– Переоценка собственной личности в масштабах истории и есть трагедия, – неведомо по какому поводу произнес Верблюд и засобирался уходить.
Но прежде, чем подняться и откланяться, он подозвал официанта и расплатился за дам.
– Если вы не возражаете… – начал он.
– Я тоже с вами, – поспешно вскочил Макс.
– Ну вот, – разочарованно произнесла неулыба. – Уходите, а мы, может быть, родственниками какими-нибудь друг к другу приходимся.

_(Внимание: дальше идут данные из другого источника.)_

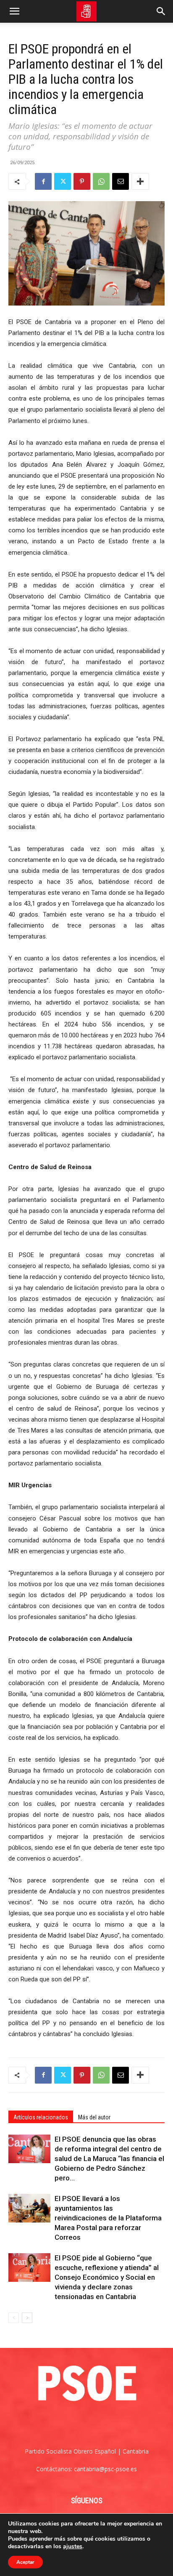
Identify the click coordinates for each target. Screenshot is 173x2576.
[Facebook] (43, 181)
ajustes (72, 2546)
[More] (140, 181)
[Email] (120, 181)
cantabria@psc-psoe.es (105, 2469)
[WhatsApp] (101, 181)
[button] (14, 11)
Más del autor (94, 2117)
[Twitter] (62, 181)
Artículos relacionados (40, 2117)
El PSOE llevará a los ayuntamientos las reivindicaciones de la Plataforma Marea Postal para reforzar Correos (108, 2217)
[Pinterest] (81, 181)
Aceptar (25, 2562)
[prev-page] (13, 2318)
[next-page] (27, 2318)
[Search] (161, 11)
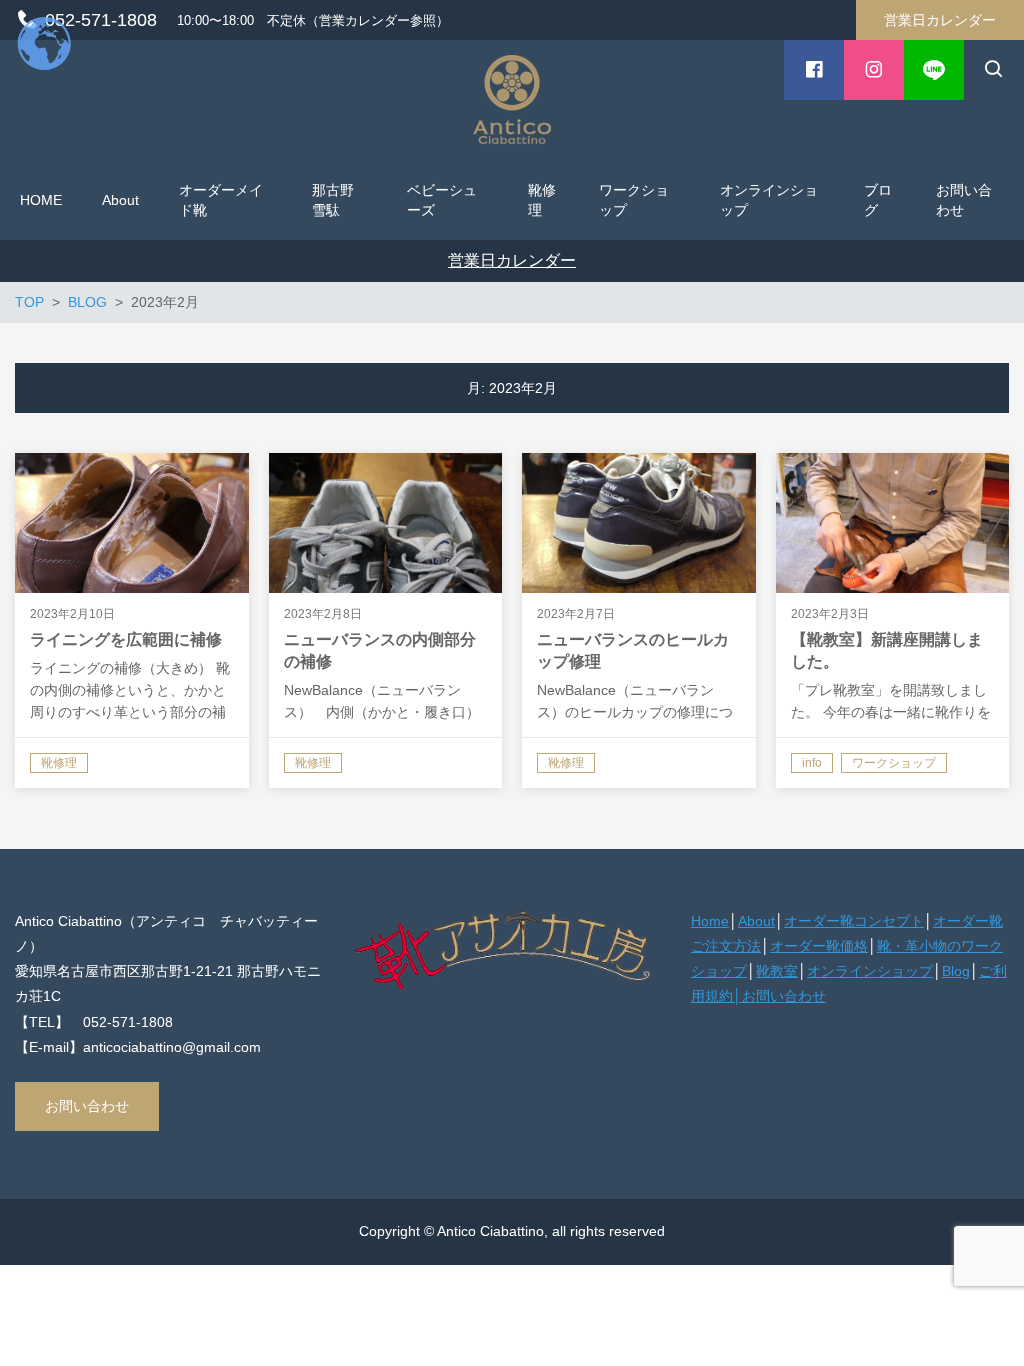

Хохотушка помахала им вслед зонтиком.
– Вы их явно разочаровали, – произнес учитель, когда они оказались на улице. – И большое спасибо, что вы за меня хлопотали.
18
Не только на дворе, но и на душе было слякотно. И вовсе не от того, что ему, вроде бы и полусерьезно, но сообщил Мот. А от ощущения какой-то собственной несостоятельности, что ли.
Макс, как это ни смешно покажется, – для себя – потерялся в Москве.
Чем угодно он тут занимался, но только не тем, чем нужно.
И это угнетало.
А Мот ему сообщил следующее.
– Знаешь, – сказал, – ходят слухи, что тобой интересуются люди, которых, если и любят, то только во сне.
– Это кто же такие? – простовато поинтересовался Волошин, не думая, что придется услышать то, что ожидал.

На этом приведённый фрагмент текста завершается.